• What is being asked
Retype the records below from their first line through the line holding "Select the 门户审核项目 tab", including both ends and no pictures.

Collection entries
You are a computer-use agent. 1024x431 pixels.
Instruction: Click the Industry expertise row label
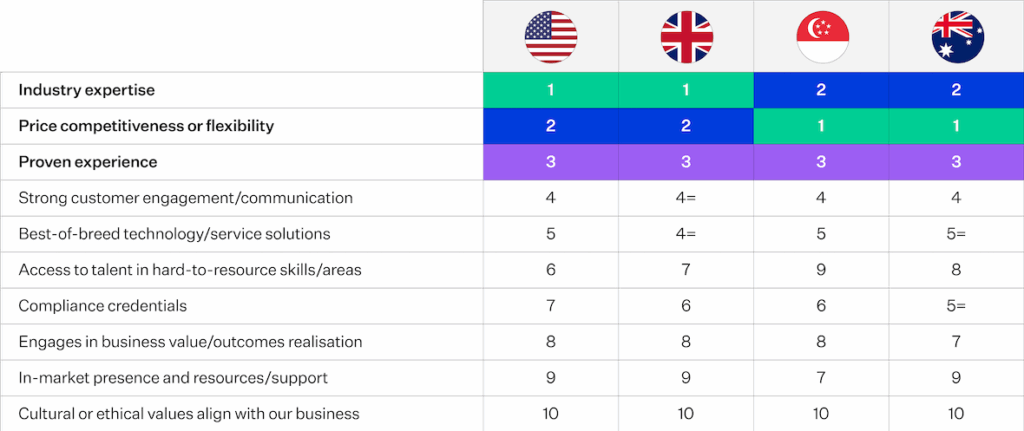point(87,90)
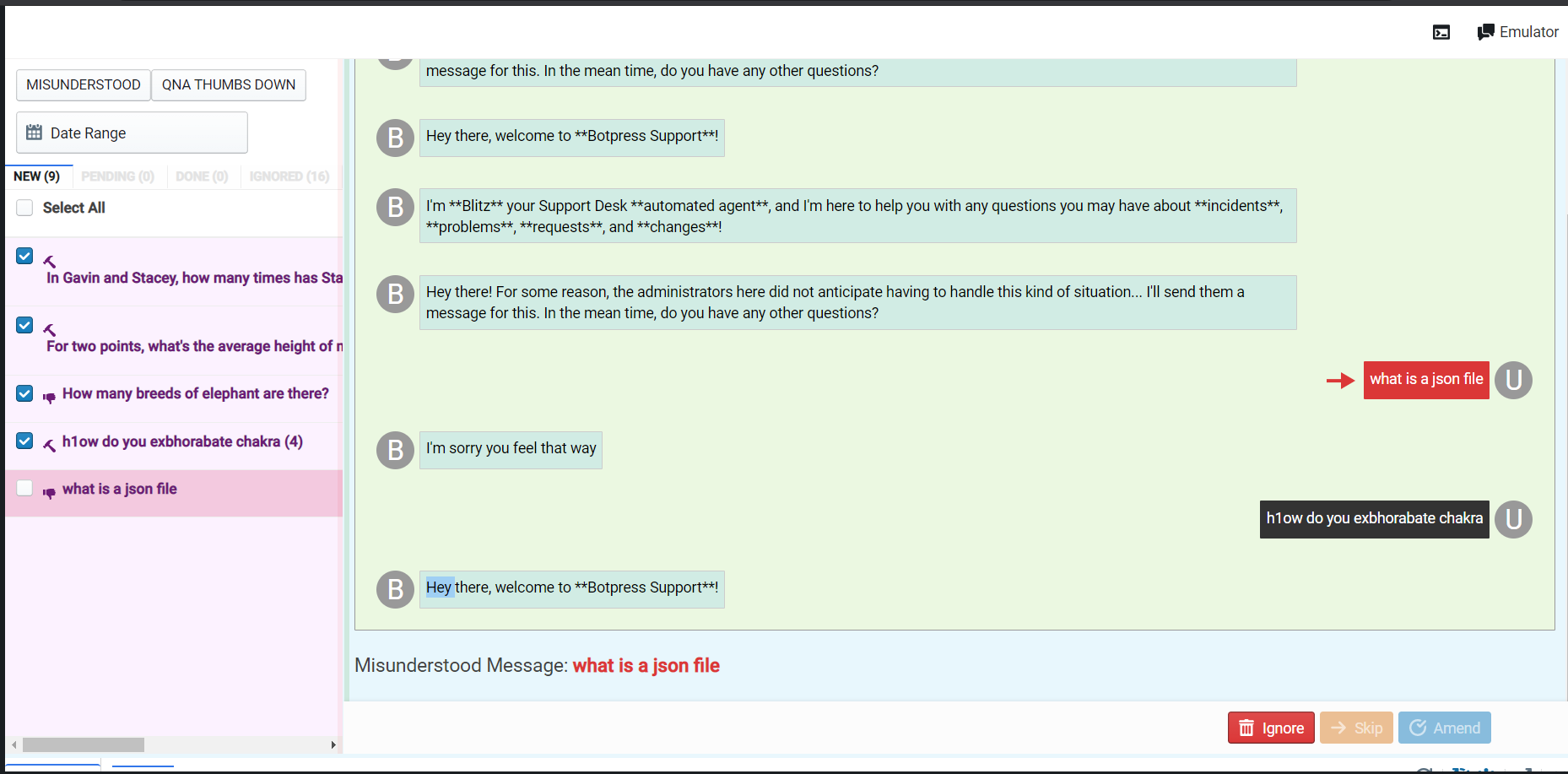
Task: Click thumbs-down icon beside elephant breeds question
Action: click(50, 396)
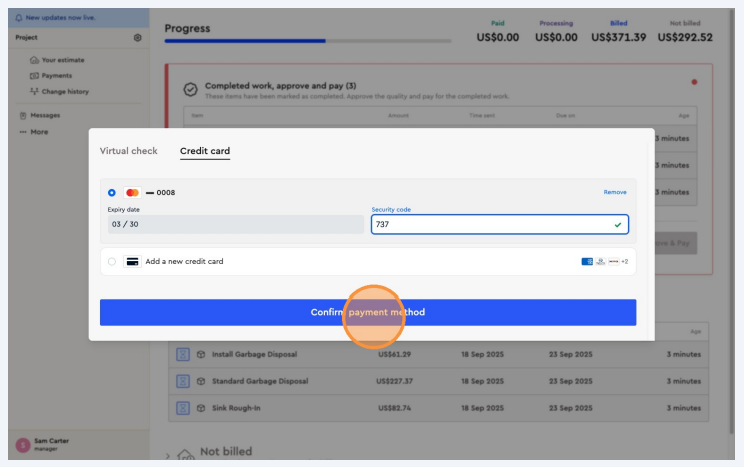Click the hourglass icon on the Install Garbage Disposal row

pyautogui.click(x=183, y=354)
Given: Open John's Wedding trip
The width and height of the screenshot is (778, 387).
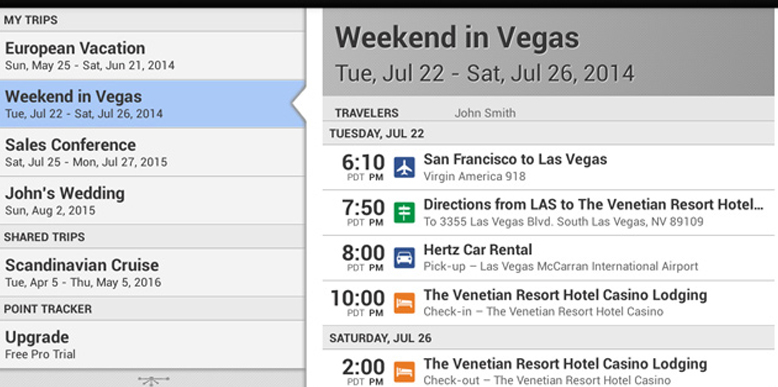Looking at the screenshot, I should click(152, 200).
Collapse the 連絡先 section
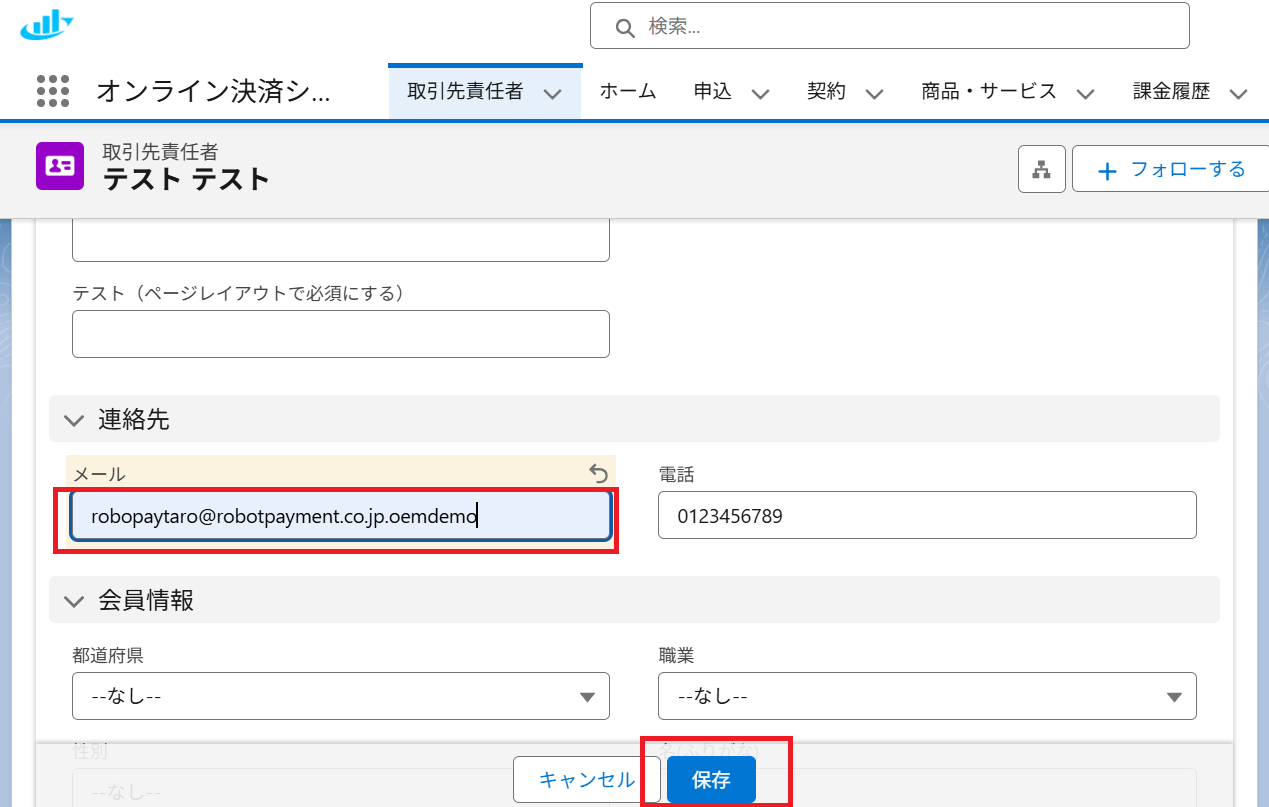Screen dimensions: 1269x807 tap(74, 420)
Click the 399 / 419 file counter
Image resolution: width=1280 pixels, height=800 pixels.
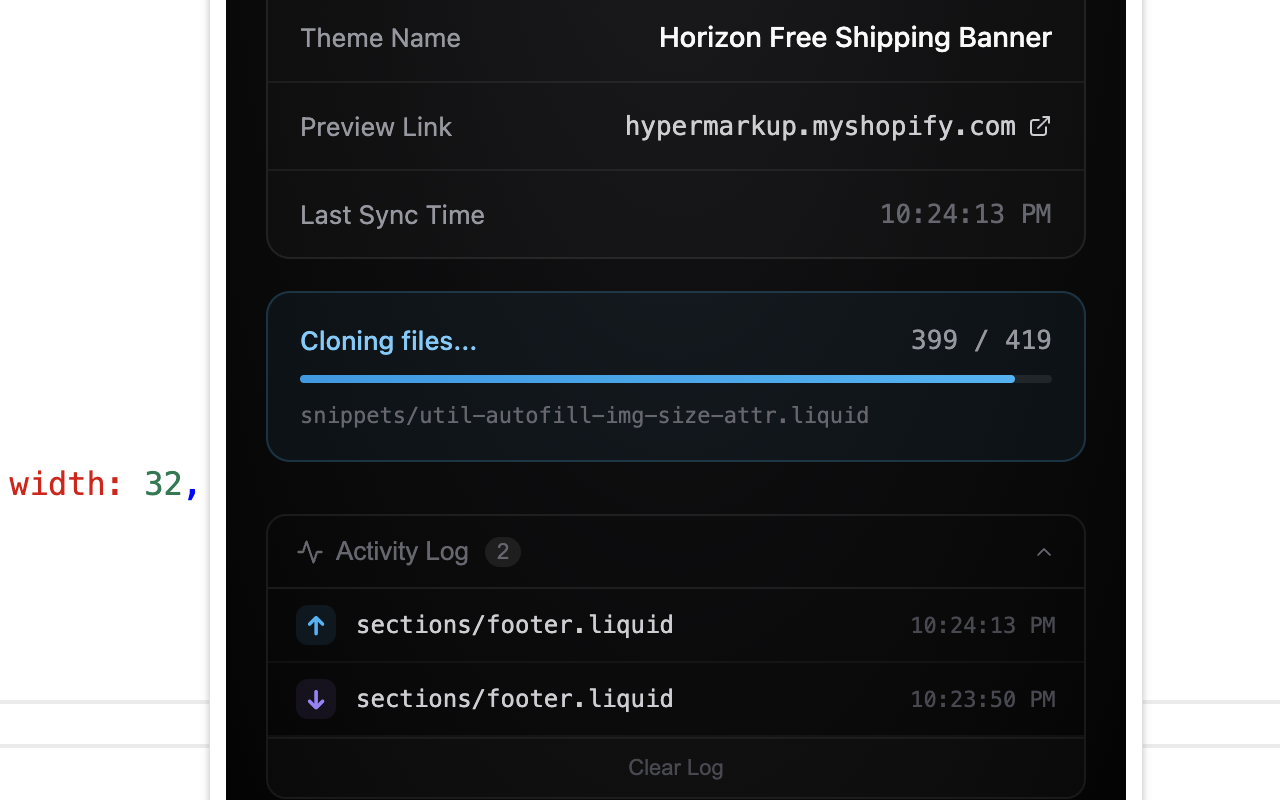click(981, 340)
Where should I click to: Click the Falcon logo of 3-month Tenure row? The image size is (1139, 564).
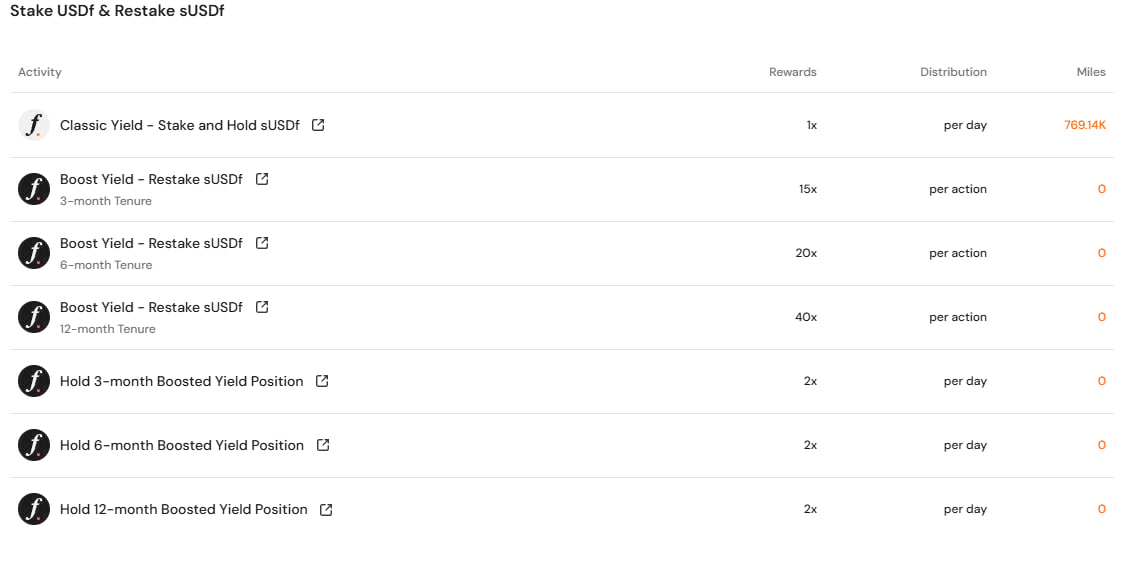tap(33, 189)
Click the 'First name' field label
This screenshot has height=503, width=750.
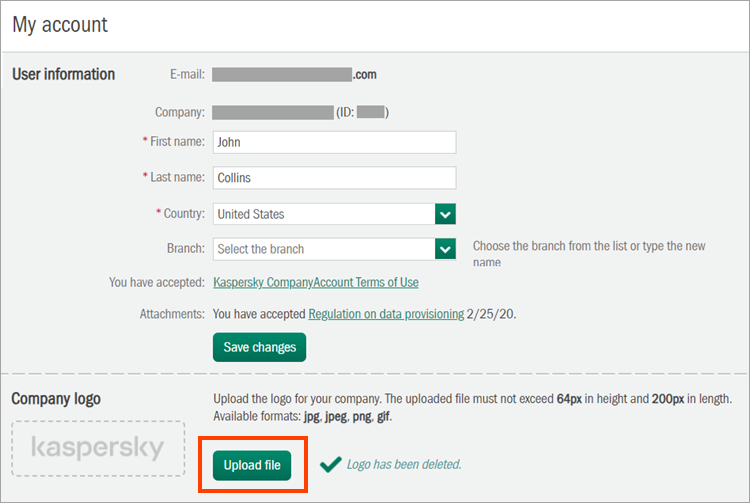pos(177,142)
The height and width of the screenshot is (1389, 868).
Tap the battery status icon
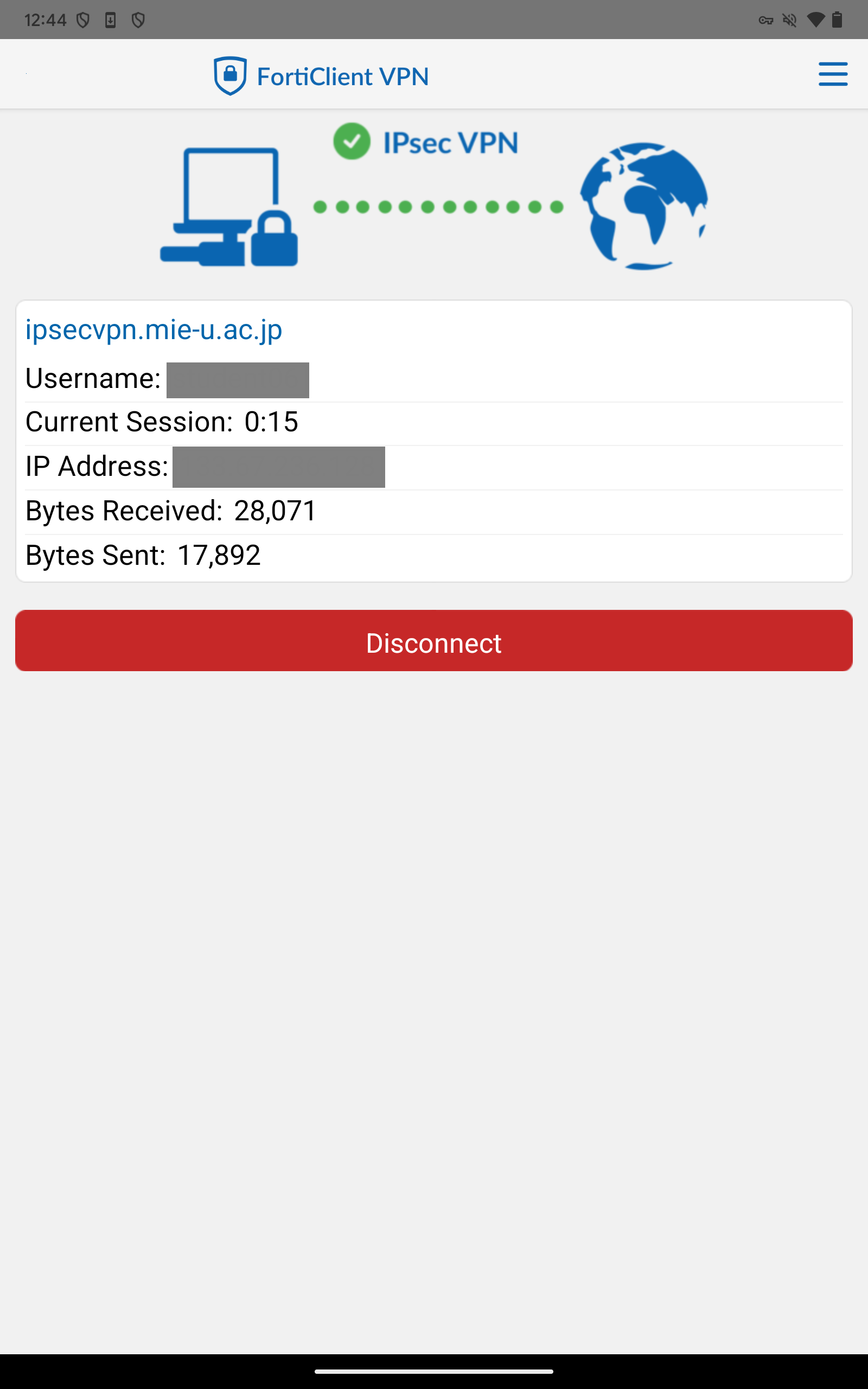pos(837,20)
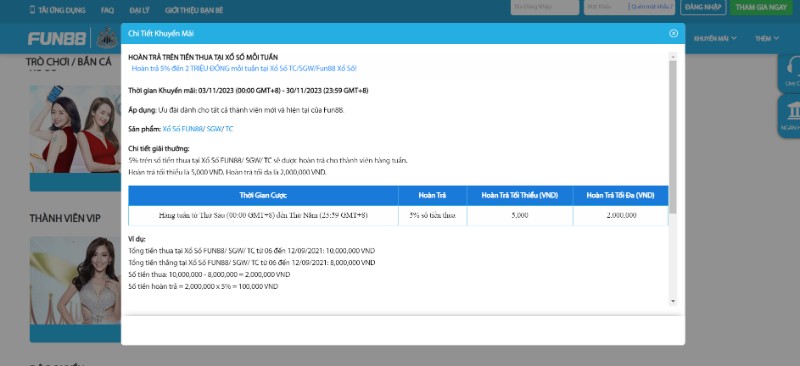Click the popup scrollbar up arrow

click(672, 56)
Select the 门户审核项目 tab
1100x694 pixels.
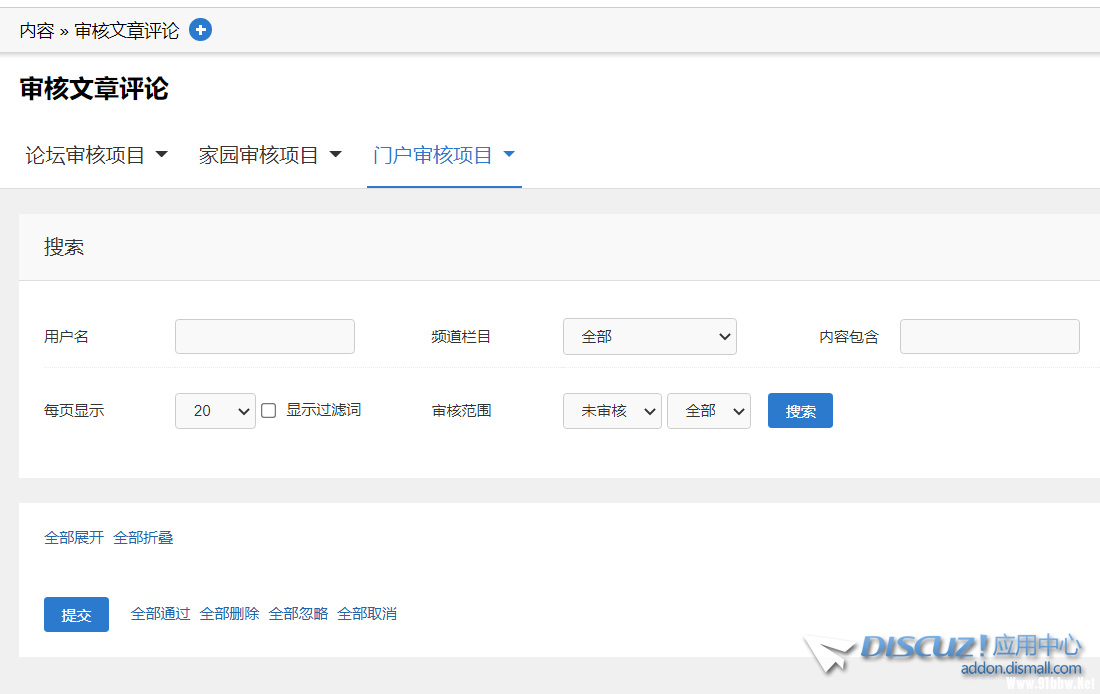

• Exercise response
You are a computer-use agent. 1024x431 pixels.
Instruction: Click the Industry expertise row label
point(87,90)
Task: Click thumbs-down icon beside elephant breeds question
Action: click(50, 396)
Click the hourglass icon on the Install Garbage Disposal row

pyautogui.click(x=183, y=354)
Given: Open John's Wedding trip
The width and height of the screenshot is (778, 387).
Looking at the screenshot, I should click(152, 200).
Collapse the 連絡先 section
Screen dimensions: 1269x807 tap(74, 420)
Click the 399 / 419 file counter
Image resolution: width=1280 pixels, height=800 pixels.
click(981, 340)
Where should I click to: Click the Falcon logo of 3-month Tenure row? The image size is (1139, 564).
tap(33, 189)
Click the 'First name' field label
This screenshot has height=503, width=750.
pos(177,142)
The height and width of the screenshot is (1389, 868).
Tap the battery status icon
pos(837,20)
Click the popup scrollbar up arrow

click(672, 56)
Select the 门户审核项目 tab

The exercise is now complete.